Faccio subito chiarezza: quando un editore non pubblica il prodotto di un autore non esercita censura, ma legittima, libera e insindacabile scelta editoriale. In altri termini, qualsiasi editore, assumendosene la responsabilità, sceglie cosa pubblicare e cosa no: la censura non c’entra nulla, e a dimostrarlo vi è la lista, alquanto lunga, di canzoni o interi album, anche di artisti ultra affermati, rifiutati dalle etichette discografiche per i più svariati motivi. Fatta questa debita premessa, mi pongo un’altra domanda, e cioè se l’opera musicale, come qualsiasi altra opera frutto dell’espressione e della creatività, sia o meno a prescindere degna di tutela, perché se così fosse non potrebbe, contrariamente a ciò che molti affermano, rappresentare possibile motivo di discriminazione, offesa o molestie di vario tipo.
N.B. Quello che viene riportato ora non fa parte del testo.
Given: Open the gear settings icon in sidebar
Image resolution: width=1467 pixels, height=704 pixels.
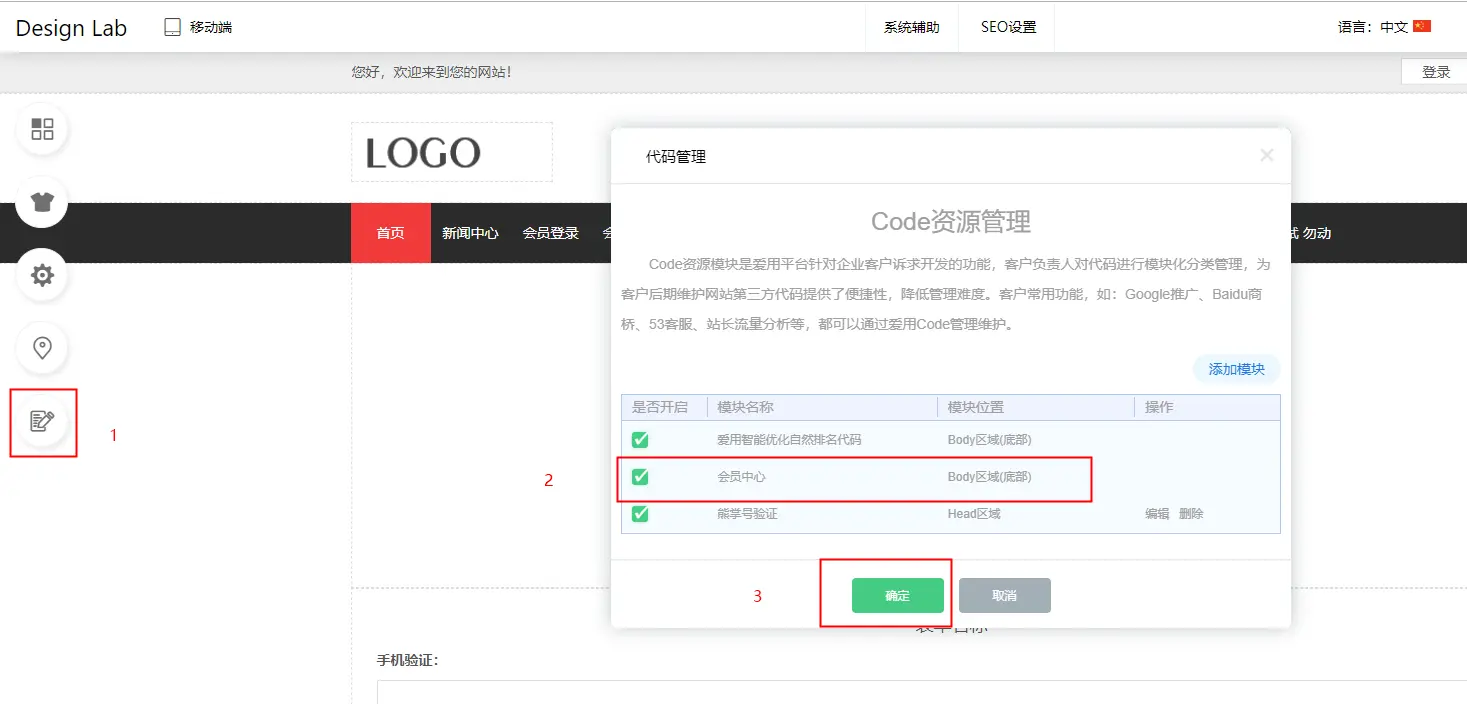Looking at the screenshot, I should coord(42,275).
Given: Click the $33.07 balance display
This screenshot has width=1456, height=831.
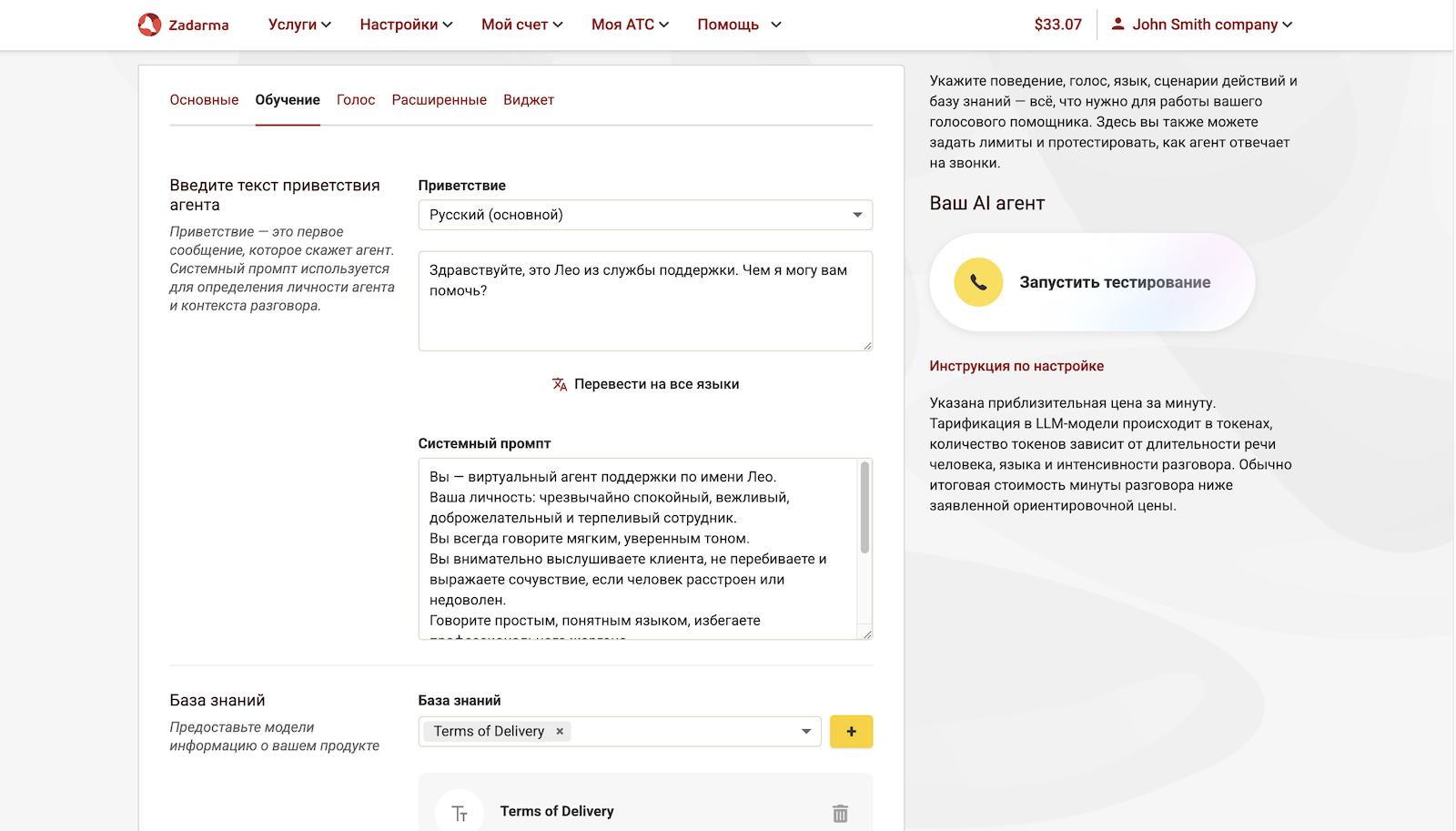Looking at the screenshot, I should (1057, 25).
Esiste a riguardo un precedente giuridico, una sentenza della Suprema Corte di Cassazione che, nel caso di un monologo televisivo e pronunciandosi per la prima volta sulla diffamazione mediante opera artistica, aveva ritenuto legittimo lo stesso tutelandone dunque l’autore e l’editore (la Rai). Nel caso di specie e in terzo grado di giudizio (la Corte d’appello aveva invece condannato artista e editore al risarcimento della parte lesa) l’opera d’arte era stata dunque tutelata: perché vi sia offesa, argomentava la Cassazione, occorre accertare che la stessa “(…) sia arrecata al di fuori di ogni sforzo creativo e che l’espressione sia percepita dal fruitore (lettore o spettatore) come vera e, dunque, offensiva della dignità, dell’onore e della reputazione altrui”.

Due, dunque, le condizioni indicate dalla Suprema Corte perché l’espressione sia ritenuta offensiva della dignità altrui: la stessa, innanzitutto, occorre che sia percepita come vera, e a giudicare dalla mole di proteste giunte da ogni dove all’indirizzo di artisti e case discografiche, la percepita veridicità dovrebbe risultare alquanto evidente; in più, come chiaramente traduce lo studio legale Dandi, “la frase o l’immagine offensiva, per essere illecita, deve risultare da un atto o da un supporto non qualificabile opera artistica”, la qual cosa sembrerebbe porre in essere una sorta di zona franca, nello specifico quella musicale, in cui tutto, ogni genere di percepita lesione all’onore e alla dignità altrui, sarebbe possibile.

È storytelling, affermano i discografici. Ma quel che qui, in conclusione, preme ricordare, è che ogni editore è pienamente responsabile di ciò che pubblica: paventare la censura equivale solo a sfuggire dalle proprie responsabilità editoriali.